▶ TEXT SECTION
> Date: Wed, 14 Apr 2004 23:02:44 -0000
> From: "hartmann1052" <hartmann1052@...>
> Subject: Kakeya sets.
>
> I know that the infimum of areas of the sets in the plane that a
> needle of length 1 can be contunuously moved within the set so that
> in the end it occupies the original place but in inverted position is
> 0.
> But can we prove that there exists a set of measure zero with this
> property?If not how can we show it
>

The answer is almost certainly yes. There is a construction in

Cunningham, F., Jr.
The Kakeya problem for simply connected and for star-shaped sets.
Amer. Math. Monthly 78 1971 114--129.

of a compact set of arbitrarily small area, _and_ in a fixed ball, in which a
needle
can be continuously rotated by 180 degrees. It seems quite likely that one can
make these sets nested inside each other, and then the trajectories of the
needles
inside these sets should converge (or perhaps some subsequence will converge)
uniformly
to a continuous trajectory supported on a compact set of measure zero.

Note that the resulting trajectory will merely be continuous; it has no chance
of being continuously differentiable or even rectifiable, as such trajectories
must sweep out a nonzero amount of area by Besicovich's projection theorem.

Terry

▶ DATA BLOCK
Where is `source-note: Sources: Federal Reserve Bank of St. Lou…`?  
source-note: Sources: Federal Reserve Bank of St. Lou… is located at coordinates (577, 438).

▶ REQUEST 1
Rewrite the paragraph of the forum reply on Kakeya sets that begins "Note that the resulting trajectory" in a shorter form, keeping its main facts.
▶ REQUEST 2
In what year did the Cunningham paper cited in the forum reply on Kakeya sets appear?
The listing has no connection to the forum reply on Kakeya sets.

▶ EXPECTED OUTPUT 1
The resulting trajectory would be only continuous. It cannot be continuously differentiable or even rectifiable, because Besicovich's projection theorem says such trajectories must sweep out a nonzero amount of area.

▶ EXPECTED OUTPUT 2
1971